TEXT EXCERPT:
'''

The court was hearing a plea filed by man for quashing the proceedings pending before the Judicial Magistrate, Devakottai on the basis of an FIR registered for the offence under Section 31 of the DV Act.
It was submitted that the petitioner had married a woman in 1989 and the couple were blessed with two girl children. He further submitted that due to some disputes, the wife filed a petition under Sections 18 and 19 of the DV Act and the Judicial Magistrate passed an order granting maintenance to Rs. 3000 to her and Rs. 5000 to the children along with an order to give protection to her. The husband informed the court that on appeal, the maintenance to his wife was set aside and that to the children was confirmed.
He submitted that thereafter, his wife had preferred a complaint under Section 31 of the DV Act claiming that he was not paying maintenance and based on this the impugned proceedings took place.
His counsel contended that non-payment of maintenance could be recovered through an execution of award under Section 125 or Section 128 of the CrPC, ie, either through a distraint warrant or a distress warrant and non-compliance of monthly maintenance order would not result in breach of protection order. He also relied on a decision of Kerala High Court in Suneesh Vs. State of Kerala where the court had held that the penal provision would not apply to maintenance.
The respondents, on the other hand, submitted that the Madhya Pradesh High Court in Surya Prakash v. Rachna, had answered a similar question in affirmative.
However, the court noted that the due to the cumbersome procedure of enforcing the maintenance order by way of distress warrant and distraint warrant, the aimed result of getting maintenance amount in a speedy manner, was being thwarted.
It was in this background, the court noted, that the legislature brough in the penal provision under Section 31 of the DV Act to provide immediate relief to the women waiting for getting determined maintenance amount.
“The legislature has the present DV Act with the penal provision with an intention of suppressing the mischief of delayed execution proceeding of maintenance award and to provide the speedy remedy to the victim to avoid further destitution and vagrancy,” the court observed.

'''

PROBLEMS TO SOLVE:
- 1) Answer these about the court ruling excerpt:
(a) In what year did the petitioner marry?
(b) How much maintenance did the Judicial Magistrate grant to the children?
(c) Which High Court decided Surya Prakash v. Rachna?
- 2) Carry on the court ruling excerpt, starting right after its final sentence.
The data that comes next has no connection to the court ruling excerpt.

(Records from a data source)
'''

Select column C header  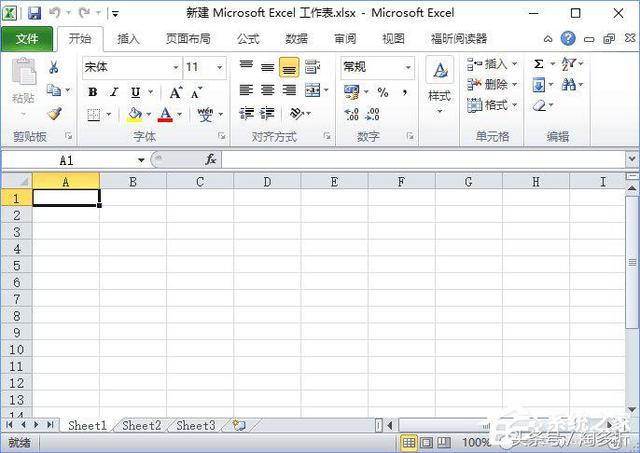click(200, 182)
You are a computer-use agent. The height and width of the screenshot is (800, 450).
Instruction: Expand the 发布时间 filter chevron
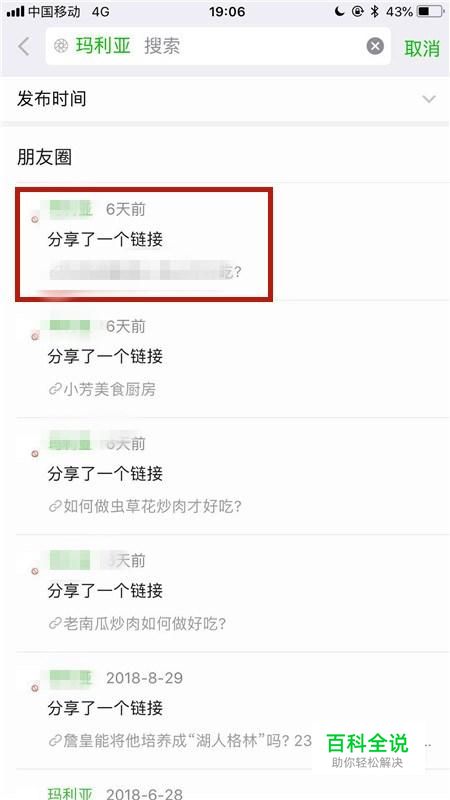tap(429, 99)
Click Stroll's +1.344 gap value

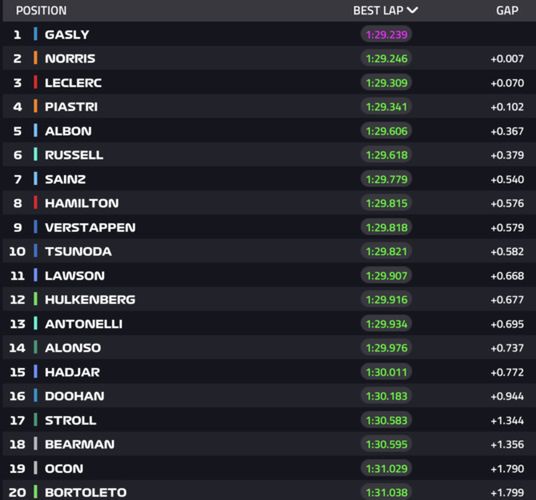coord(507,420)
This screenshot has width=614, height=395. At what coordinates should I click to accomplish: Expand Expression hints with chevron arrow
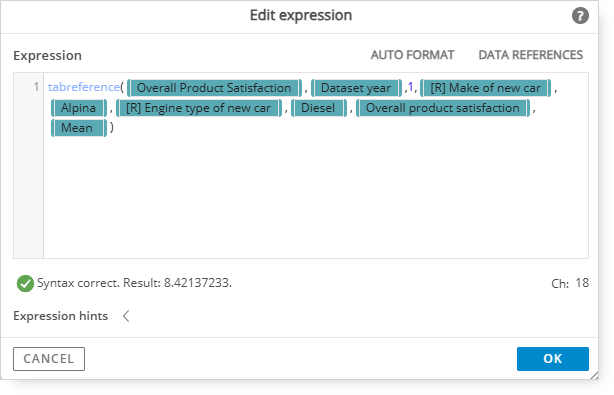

'''

THE RESPONSES:
- 1)
(a) 1989
(b) Rs. 5000
(c) The Madhya Pradesh High Court

- 2)
The court added that this transformation of execution of maintenance to a penal statute was to ensure social justice and to protect women and children and would thus be covered by Article 15(3) and reinforced under Article 39.
Thus, by applying the principle of purposive interpretation, the court observed that non-payment of maintenance allowance would amount to economic abuse.
“By applying the above principles of purposive interpretation to the below extracted Sections 2(o) and 3(iv) of the DV Act, this Court without any ambiguity holds that non-payment of maintenance allowance would amount to economic abuse and the same will very well come under the umbrella of breach of protection order,” the court observed.
The court also disagreed with a reasoning of the Kerala High Court that such wide interpretation of Section 31 would lead to over-flooding of courts, and opined that flooding of courts would only signify that the people have faith in the judiciary which is a good sign for the judiciary.
In the present case, however, the court noted that the man had been paying maintenance regularly, and thus the registering of case without conducting a proper enquiry was not correct. Thus, the court quashed the proceedings before the Judicial Magistrate and allowed the petition.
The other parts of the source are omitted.